Sarà potenziata fortemente - fortemente! - la WebRadio, che diverrà VideoWebRadio, sempre in streaming, nei momenti in cui saremo in diretta. E questi momenti saranno molti. Ogni giorno. Più volte al giorno. 

Rimarrà Noi Nel Mezzo settimanale, e a condurla dalla prossima stagione ci sarà un cambio al timone (sì, quello che aspettate). E ci sarà almeno una nuova trasmissione quotidiana (questa volta sì, parte sul serio). Oltre ai notiziari, agli editoriali, alle interviste. Una (video)radio di flusso e contatto, centrata sulle notizie e sugli approfondimenti in aggiunta alla musica.

Ma come mettere in pagina tutto questo? Ci abbiamo ragionato a lungo, e crediamo di aver trovato la soluzione più adatta per risolvere questa mole di produzione e per - secondo punto che ci ha spinto a tale decisione - cercare di diffondere il più possibile questo progetto, anche a chi all'inizio avrà ancora remore nello scegliere di abbonarsi al giornale.

Ultima anticipazione, dunque: la sezione live del Ribelle (chiamiamola così, per ora) con notizie, articoli, trasmissioni audio e video, segnalazioni, il canale radio h24 e ovviamente il richiamo ai contenuti riservati agli abbonati, avrà una nuova casa. Una sorta di hub redazionale che avrà una duplice funzione. La prima: essere davvero un contatto perennemente acceso, da consultare più volte al giorno o da seguire in sottofondo durante la giornata, tramite il quale aggiorneremo, e interagiremo, su tutto quello che ci sembra di rilievo e degno di essere portato all'attenzione.
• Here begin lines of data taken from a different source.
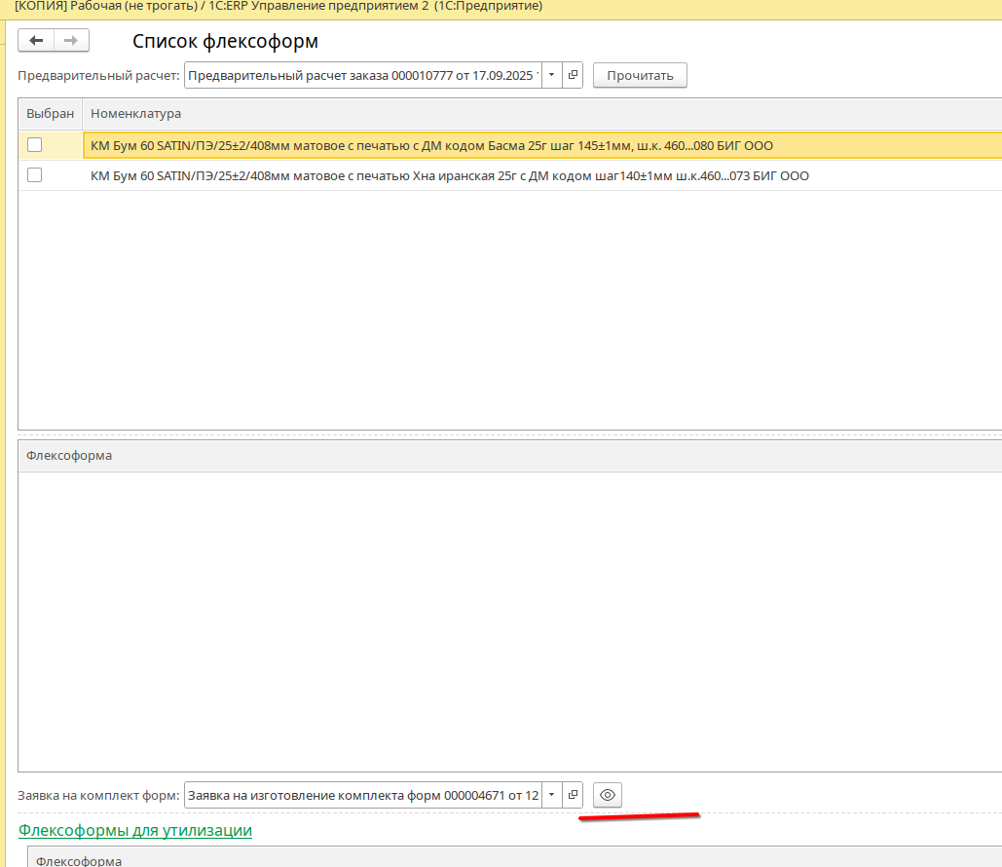1002x867 pixels.
Task: Tick checkbox for the Басма 25г row
Action: click(35, 145)
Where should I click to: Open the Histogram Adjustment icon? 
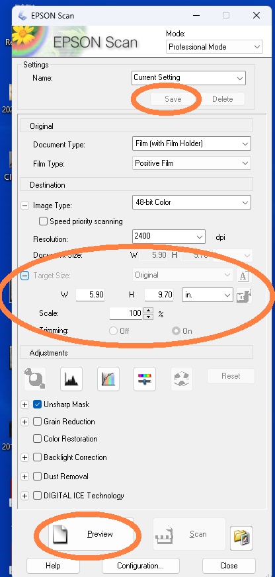(x=71, y=379)
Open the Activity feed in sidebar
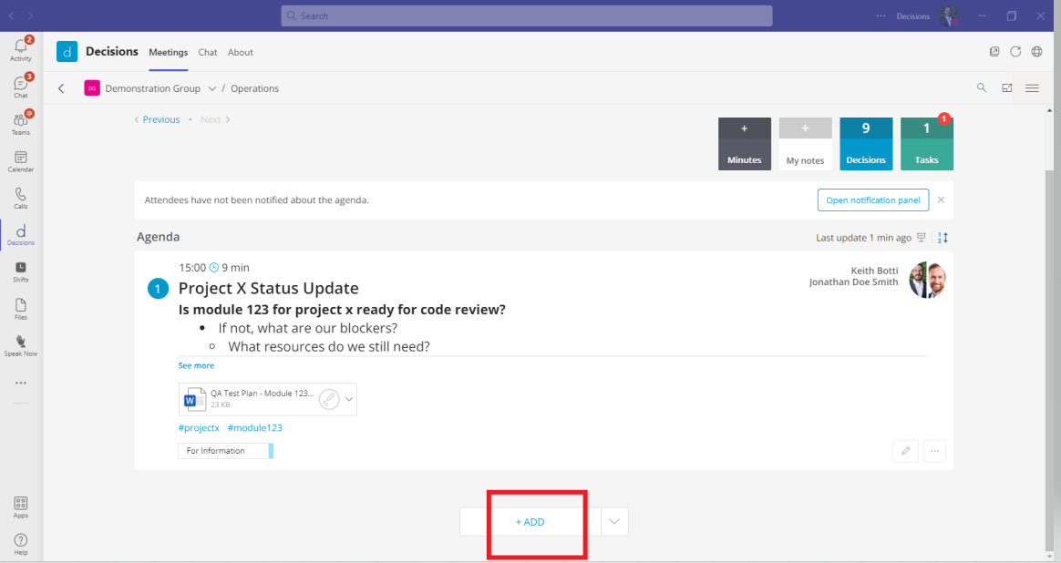The width and height of the screenshot is (1061, 563). coord(20,49)
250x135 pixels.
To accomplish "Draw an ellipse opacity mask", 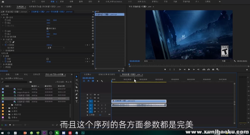I will pyautogui.click(x=7, y=42).
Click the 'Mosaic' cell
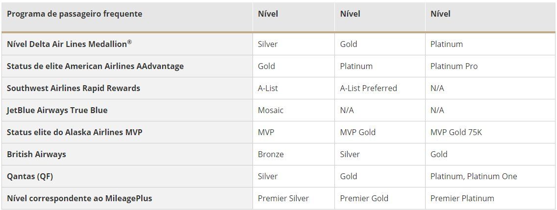This screenshot has height=210, width=557. pos(271,110)
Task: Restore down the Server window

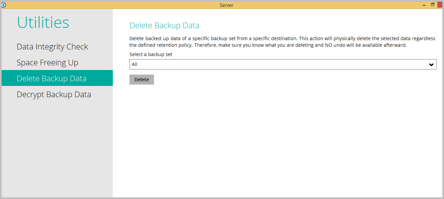Action: tap(433, 5)

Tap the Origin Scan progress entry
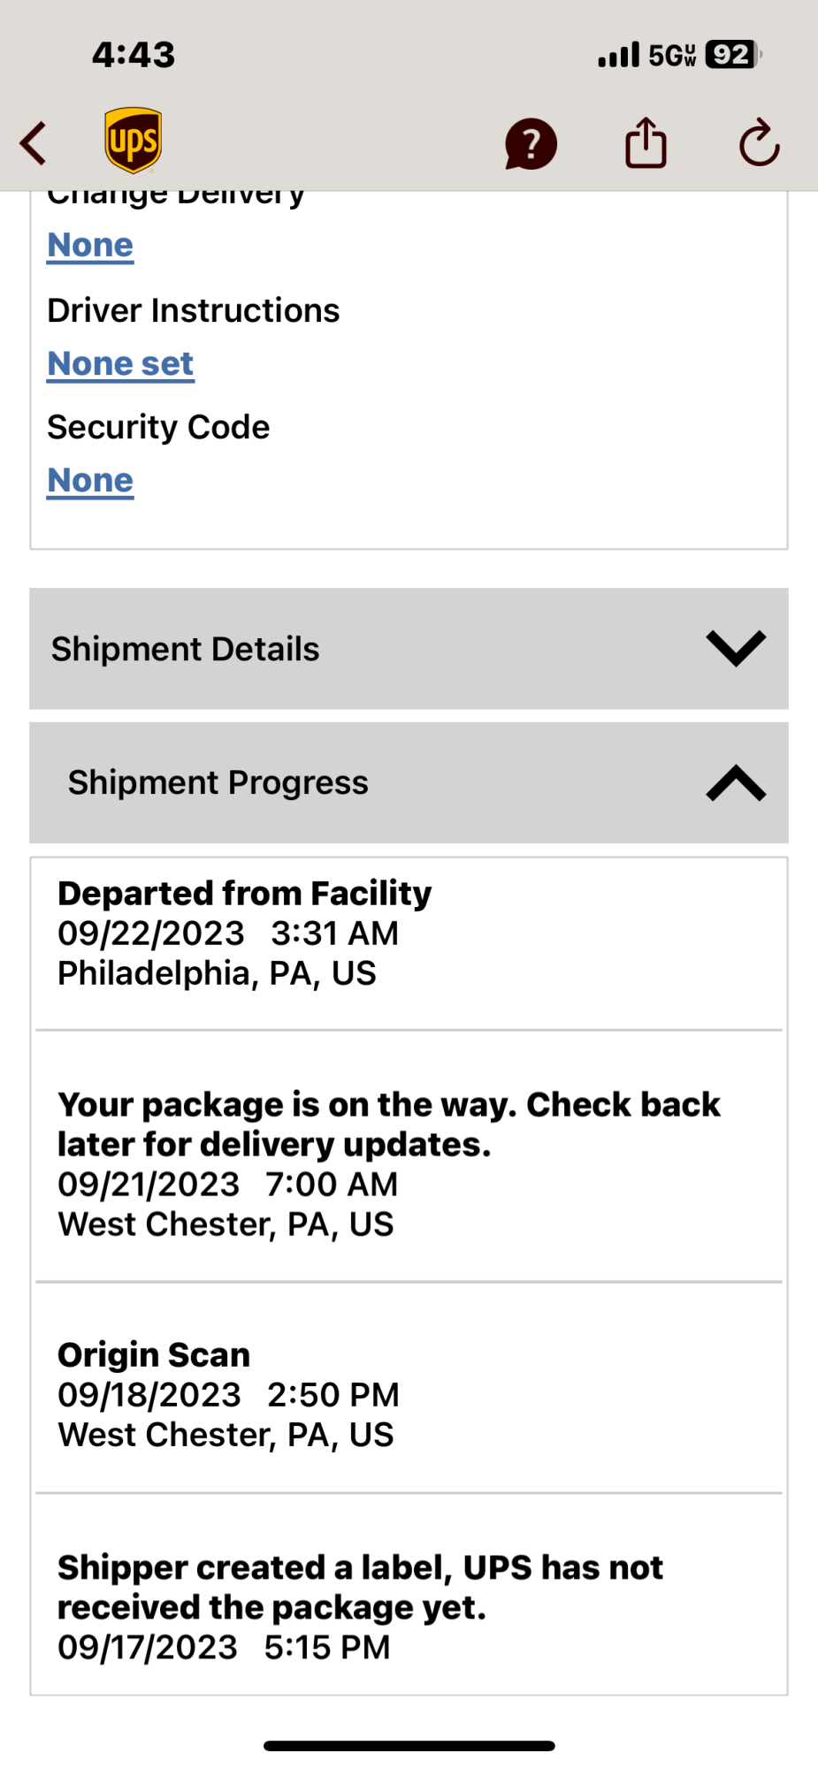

La seconda: veicolare con maggiore facilità, rivolgendoci a utenti che non siano già “sintonizzati” sulle nostre tesi, il richiamo ai contenuti che sono invece riservati ai sostenitori del Ribelle. Sperando che questi ultimi continuino e seguirci e che il loro numero cresca, in modo da poter sviluppare l'uno e l'altro progetto. Tanta roba, insomma.

Stay Tuned.

Valerio Lo Monaco

PS

In ordine a tutte le novità che stiamo realizzando, il sito, qui, durante agosto subirà delle piccole modifiche (sarà più snello e più orientato ai soli abbonati). E non appena avremo pronta una versione beta della nuova pagina "live" la comunicheremo in primo luogo e per i primi giorni proprio (e solo) a voi.

Naturalmente, chiunque avesse suggerimenti o perplessità o proposte può pubblicarle nei commenti di questo articolo.